■ Required action
Write down every entry once more, exactly as it reads.

··· Exercise material

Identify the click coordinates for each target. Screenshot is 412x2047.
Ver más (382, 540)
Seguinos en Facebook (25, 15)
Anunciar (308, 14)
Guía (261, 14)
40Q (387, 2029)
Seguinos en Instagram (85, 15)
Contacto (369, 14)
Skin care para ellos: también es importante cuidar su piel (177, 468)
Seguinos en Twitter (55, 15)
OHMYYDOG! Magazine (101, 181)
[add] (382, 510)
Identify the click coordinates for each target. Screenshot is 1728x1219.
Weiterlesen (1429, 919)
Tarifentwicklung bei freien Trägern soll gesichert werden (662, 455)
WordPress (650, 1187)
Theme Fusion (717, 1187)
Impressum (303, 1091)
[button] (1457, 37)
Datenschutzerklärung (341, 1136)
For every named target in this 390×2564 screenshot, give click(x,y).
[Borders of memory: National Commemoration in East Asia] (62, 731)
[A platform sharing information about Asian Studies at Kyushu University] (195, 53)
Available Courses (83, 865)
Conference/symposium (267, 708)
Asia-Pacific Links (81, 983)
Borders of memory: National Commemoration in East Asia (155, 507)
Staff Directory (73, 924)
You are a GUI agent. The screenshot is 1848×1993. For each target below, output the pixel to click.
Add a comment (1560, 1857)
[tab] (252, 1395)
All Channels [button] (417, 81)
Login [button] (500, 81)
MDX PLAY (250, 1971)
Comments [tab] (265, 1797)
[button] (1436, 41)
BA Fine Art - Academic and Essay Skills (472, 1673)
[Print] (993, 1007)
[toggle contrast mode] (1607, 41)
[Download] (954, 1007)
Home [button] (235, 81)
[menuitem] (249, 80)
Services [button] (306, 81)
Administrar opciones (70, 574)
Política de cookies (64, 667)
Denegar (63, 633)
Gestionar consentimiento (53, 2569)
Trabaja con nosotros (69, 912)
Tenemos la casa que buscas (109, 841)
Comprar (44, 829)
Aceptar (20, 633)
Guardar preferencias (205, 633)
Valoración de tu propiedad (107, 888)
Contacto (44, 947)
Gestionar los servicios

······

■ Answer to this exercise
Identify the click coordinates for each target. Screenshot is 412x2047.
Ver más (382, 540)
Seguinos en Facebook (25, 15)
Anunciar (308, 14)
Guía (261, 14)
40Q (387, 2029)
Seguinos en Instagram (85, 15)
Contacto (369, 14)
Skin care para ellos: también es importante cuidar su piel (177, 468)
Seguinos en Twitter (55, 15)
OHMYYDOG! Magazine (101, 181)
[add] (382, 510)
Identify the click coordinates for each target. Screenshot is 1728x1219.
Weiterlesen (1429, 919)
Tarifentwicklung bei freien Trägern soll gesichert werden (662, 455)
WordPress (650, 1187)
Theme Fusion (717, 1187)
Impressum (303, 1091)
[button] (1457, 37)
Datenschutzerklärung (341, 1136)
For every named target in this 390×2564 screenshot, give click(x,y).
[Borders of memory: National Commemoration in East Asia] (62, 731)
[A platform sharing information about Asian Studies at Kyushu University] (195, 53)
Available Courses (83, 865)
Conference/symposium (267, 708)
Asia-Pacific Links (81, 983)
Borders of memory: National Commemoration in East Asia (155, 507)
Staff Directory (73, 924)
You are a GUI agent. The screenshot is 1848×1993. For each target below, output the pixel to click.
Add a comment (1560, 1857)
[tab] (252, 1395)
All Channels [button] (417, 81)
Login [button] (500, 81)
MDX PLAY (250, 1971)
Comments [tab] (265, 1797)
[button] (1436, 41)
BA Fine Art - Academic and Essay Skills (472, 1673)
[Print] (993, 1007)
[toggle contrast mode] (1607, 41)
[Download] (954, 1007)
Home [button] (235, 81)
[menuitem] (249, 80)
Services [button] (306, 81)
Administrar opciones (70, 574)
Política de cookies (64, 667)
Denegar (63, 633)
Gestionar consentimiento (53, 2569)
Trabaja con nosotros (69, 912)
Tenemos la casa que buscas (109, 841)
Comprar (44, 829)
Aceptar (20, 633)
Guardar preferencias (205, 633)
Valoración de tu propiedad (107, 888)
Contacto (44, 947)
Gestionar los servicios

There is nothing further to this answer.